> [To be done]: Rewrite these lines with "row" replaced by "entry", leaving everything else unchanged and the pictures out.

## begin

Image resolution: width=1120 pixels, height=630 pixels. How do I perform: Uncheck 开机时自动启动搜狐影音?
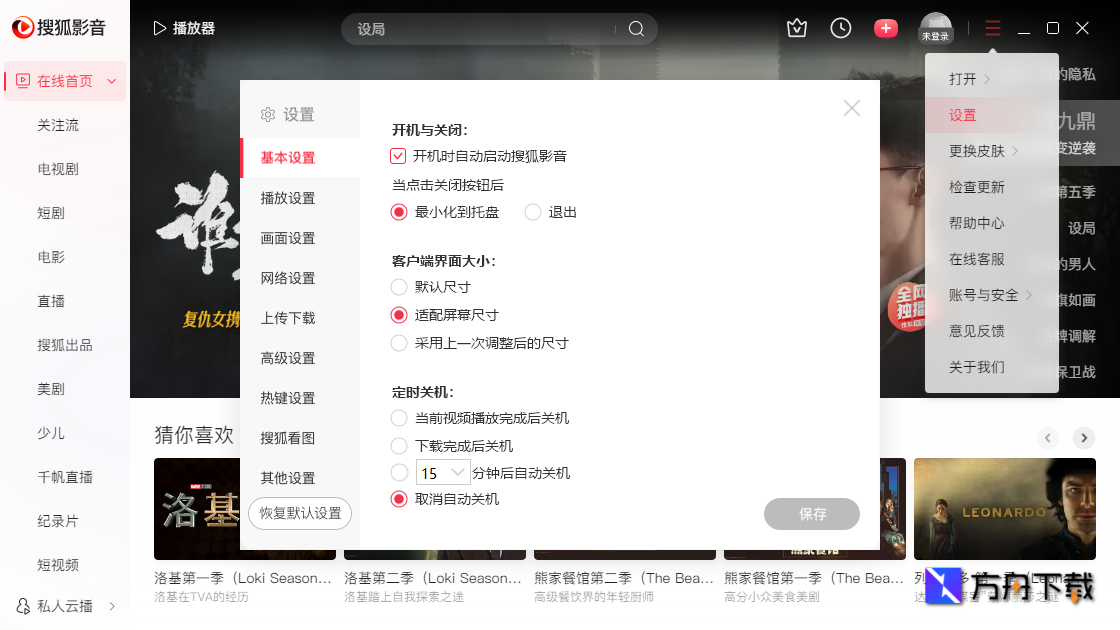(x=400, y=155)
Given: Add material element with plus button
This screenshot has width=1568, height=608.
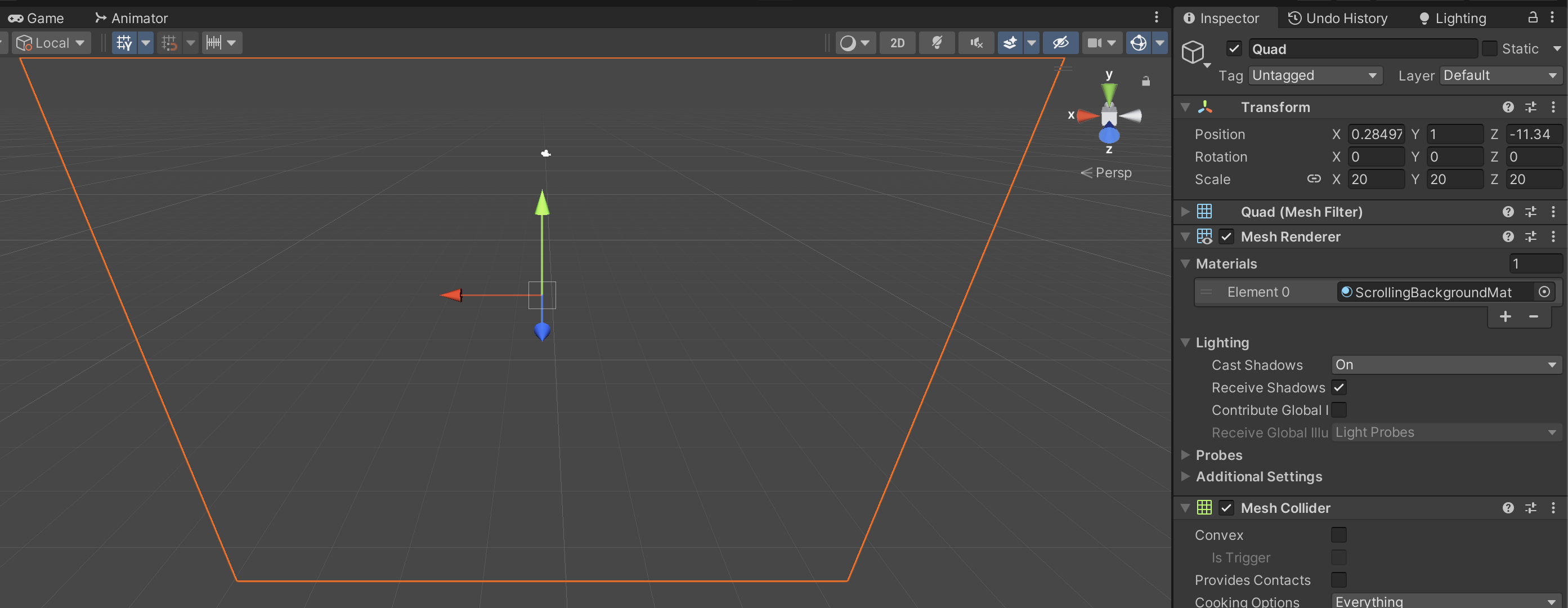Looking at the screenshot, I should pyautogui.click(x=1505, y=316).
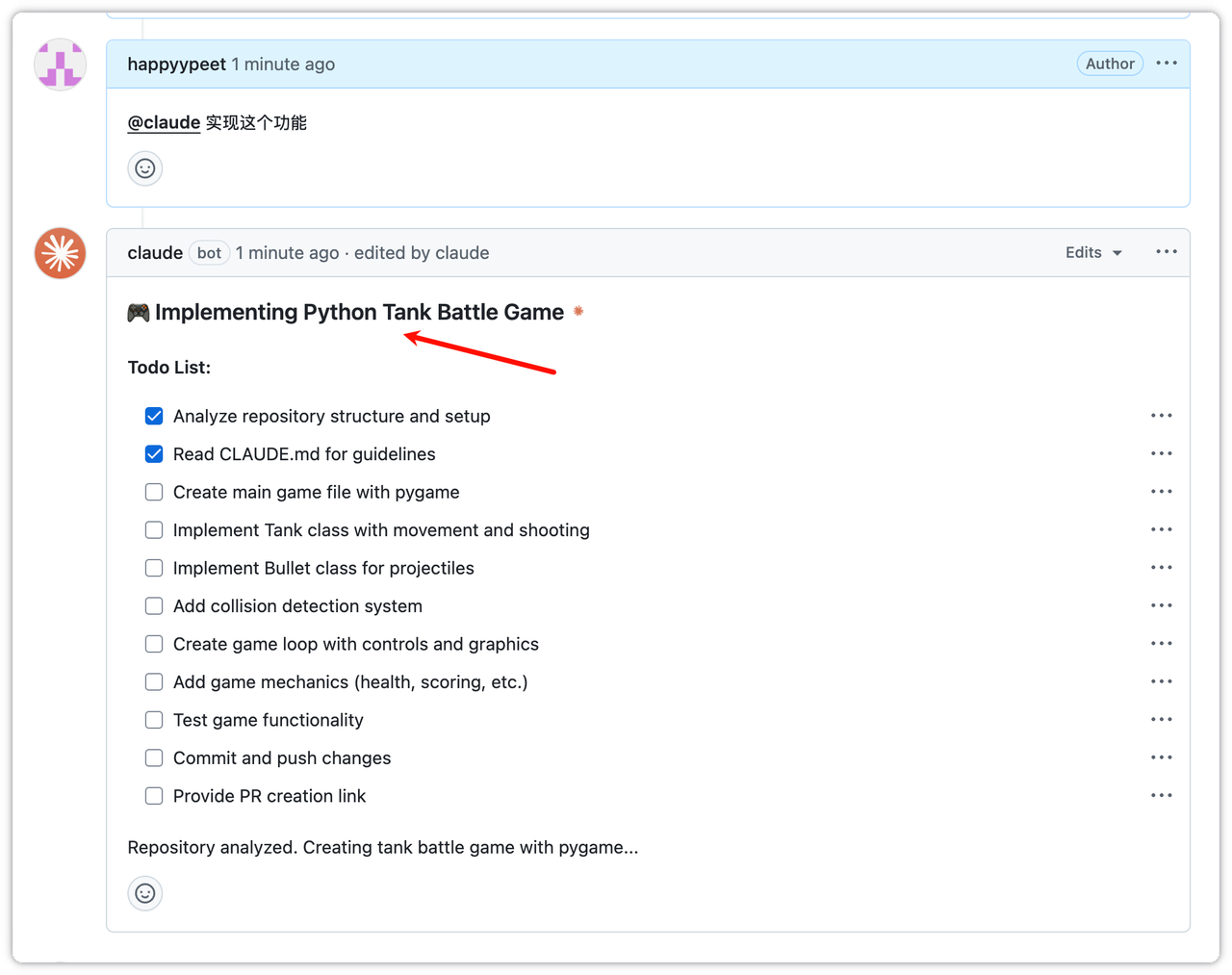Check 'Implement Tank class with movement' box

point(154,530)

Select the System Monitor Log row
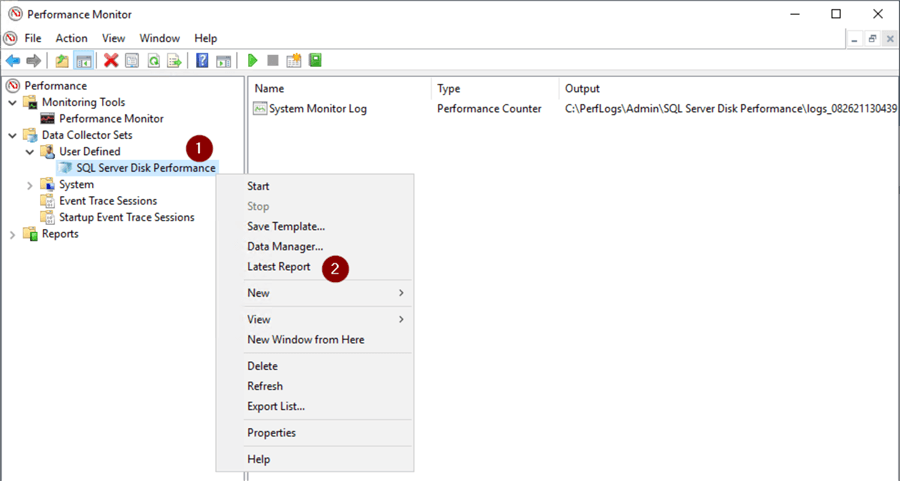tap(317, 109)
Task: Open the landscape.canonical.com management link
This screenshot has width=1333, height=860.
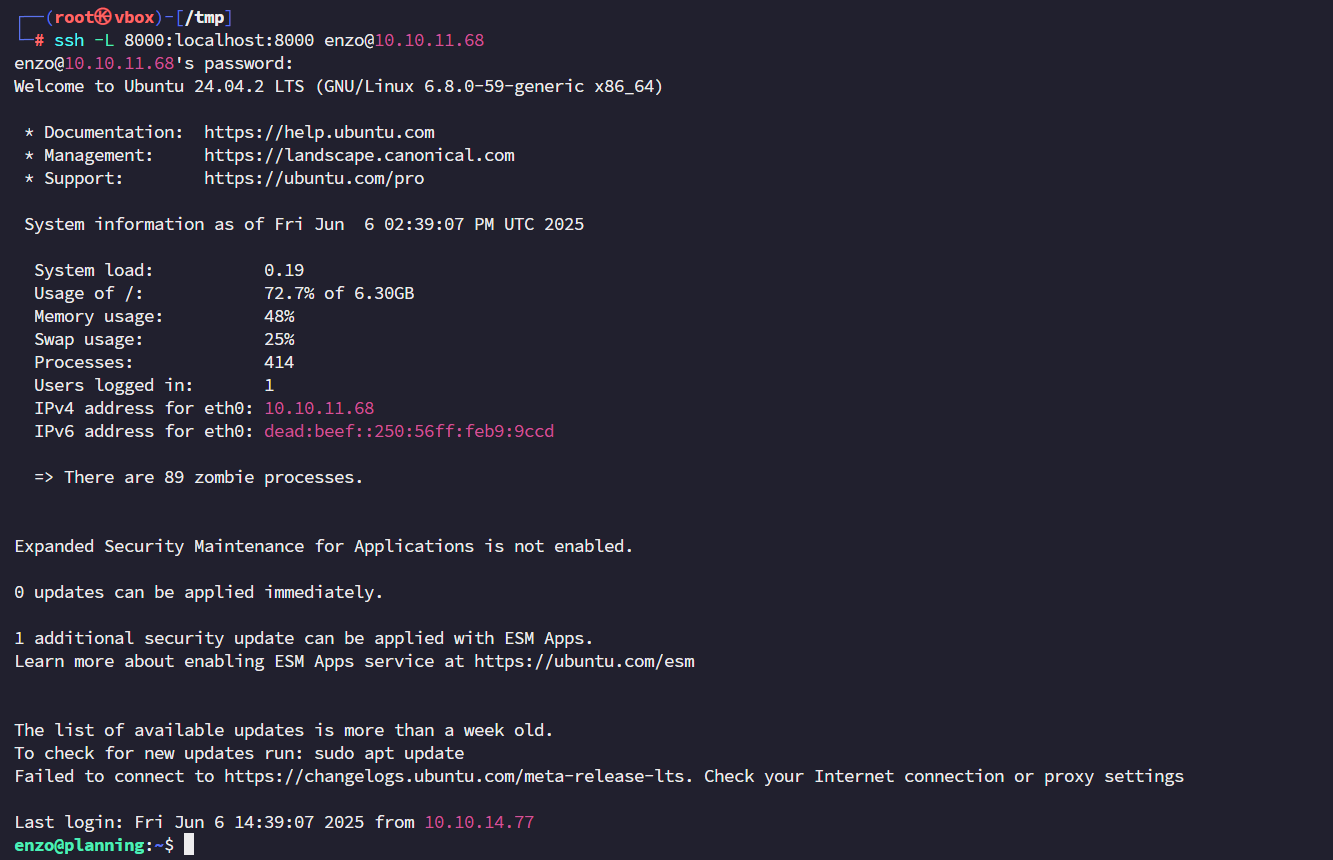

## end

> [Completed exercise]:
Image resolution: width=1120 pixels, height=630 pixels. How do I perform: Uncheck 开机时自动启动搜狐影音?
(x=400, y=155)
Given: Add material element with plus button
This screenshot has width=1568, height=608.
Looking at the screenshot, I should pyautogui.click(x=1505, y=316).
Check 'Implement Tank class with movement' box

point(154,530)

Select the System Monitor Log entry
tap(317, 109)
Task: Open the landscape.canonical.com management link
This screenshot has width=1333, height=860.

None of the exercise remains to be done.